— DESCRIPTION OF THE TASK —
Put the lines below into a Markdown table with the columns Row and Line. Start at the first line, go up to and including the line with "pos(81,310)", skip any blank lines, and leave the pictures out.

"""

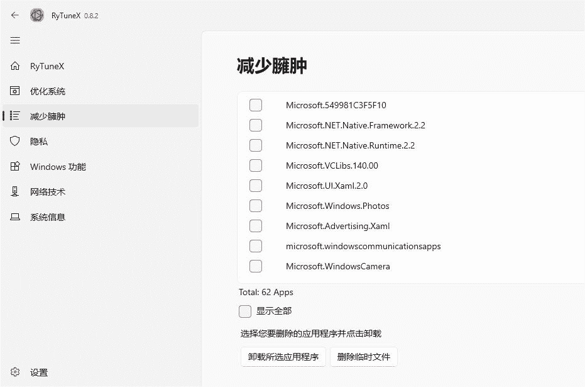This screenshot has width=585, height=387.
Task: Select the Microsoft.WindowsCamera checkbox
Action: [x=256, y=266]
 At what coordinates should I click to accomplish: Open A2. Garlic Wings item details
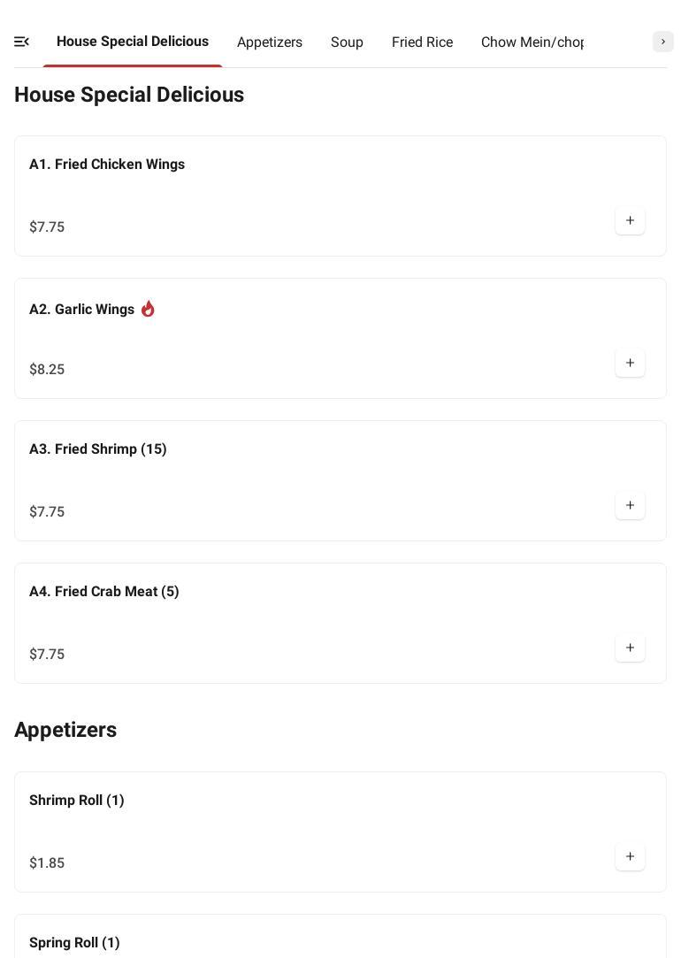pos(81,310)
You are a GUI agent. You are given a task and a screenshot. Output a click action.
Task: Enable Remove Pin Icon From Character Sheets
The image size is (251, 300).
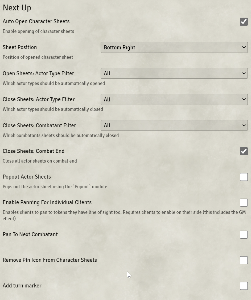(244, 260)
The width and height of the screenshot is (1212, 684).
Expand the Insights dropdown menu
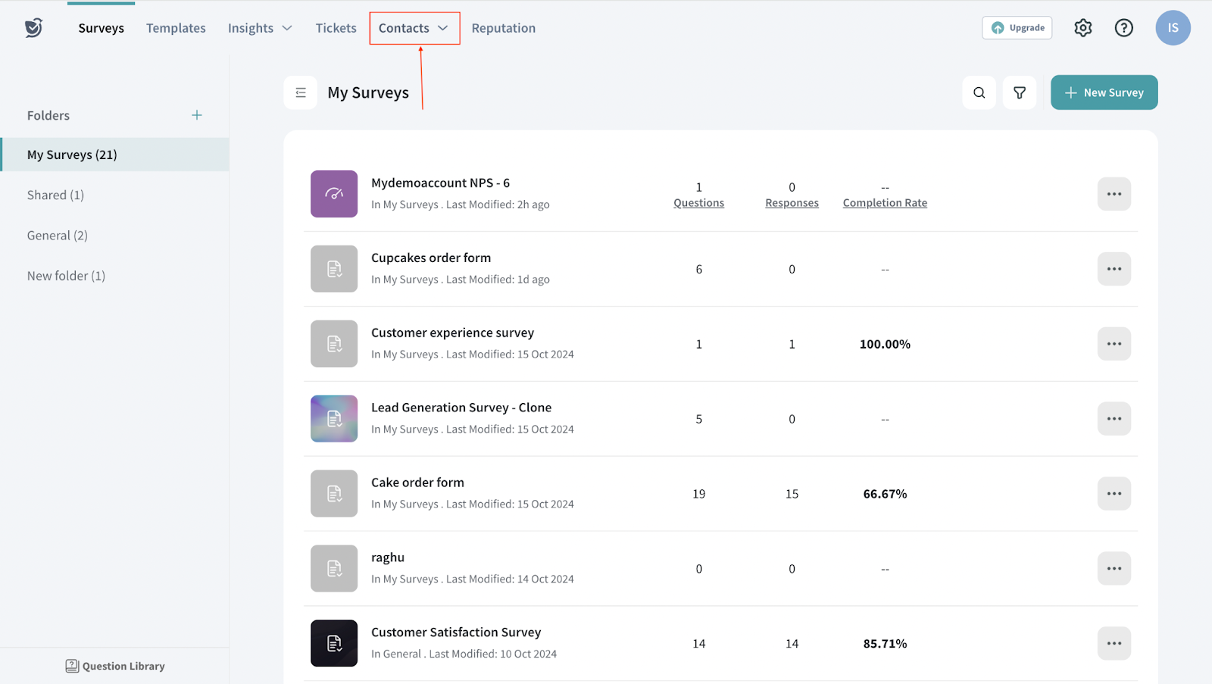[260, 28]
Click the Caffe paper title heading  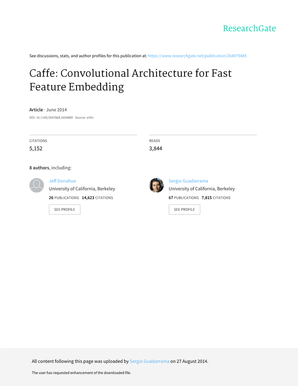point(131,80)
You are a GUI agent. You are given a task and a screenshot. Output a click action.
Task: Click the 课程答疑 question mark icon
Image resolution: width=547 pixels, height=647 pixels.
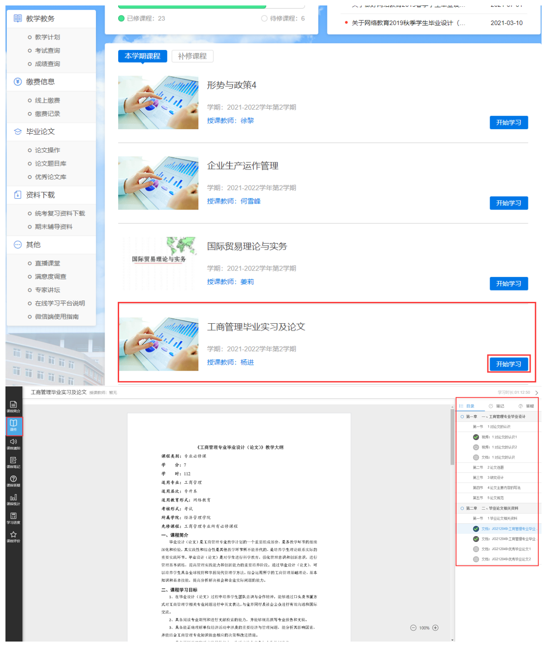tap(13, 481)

"""

— FULL OUTPUT —
| Row | Line |
|---|---|
| 1 | This screenshot has width=585, height=387. |
| 2 | Task: Select the Microsoft.WindowsCamera checkbox |
| 3 | Action: [x=256, y=266] |
| 4 |  At what coordinates should I click to accomplish: Open A2. Garlic Wings item details |
| 5 | pos(81,310) |